NO. D-1-GN-12-003831
, HONORABLE ORLINDA NARANJO, JUDGE PRESIDING
MEMORANDUM OPINION

Appellant cross-appellee American Multi-Cinema, Inc. (AMC) sued appellees cross-appellants the Comptroller of Public Accounts and the Attorney General (collectively the Comptroller) to recover franchise taxes paid under protest for report years 2008 and 2009. See Tex. Tax Code §§ 112.051-.060, 171.001-.1012. The case was tried before the bench in two phases. The Comptroller appeals the trial court's ruling in phase one, and AMC appeals the trial court's ruling in phase two. For the reasons that follow, we affirm the trial court's judgment in part and reverse and render in part.

Glenn Hegar, in his official capacity as the Texas Comptroller of Public Accounts, is substituted for Susan Combs, and Ken Paxton, in his official capacity as the Attorney General, is substituted for Greg Abbott. See Tex. R. App. P. 7.2(a).

Information supplied:
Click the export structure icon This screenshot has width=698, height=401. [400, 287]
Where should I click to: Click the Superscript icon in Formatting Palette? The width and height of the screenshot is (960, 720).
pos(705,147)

Your goal: Write out the stretch of the franchise tax opinion from "Appellant cross-appellee American" through "render in part.", word for word. The listing has no connection to the franchise tax opinion.

Exercise output:
Appellant cross-appellee American Multi-Cinema, Inc. (AMC) sued appellees cross-appellants the Comptroller of Public Accounts and the Attorney General (collectively the Comptroller) to recover franchise taxes paid under protest for report years 2008 and 2009. See Tex. Tax Code §§ 112.051-.060, 171.001-.1012. The case was tried before the bench in two phases. The Comptroller appeals the trial court's ruling in phase one, and AMC appeals the trial court's ruling in phase two. For the reasons that follow, we affirm the trial court's judgment in part and reverse and render in part.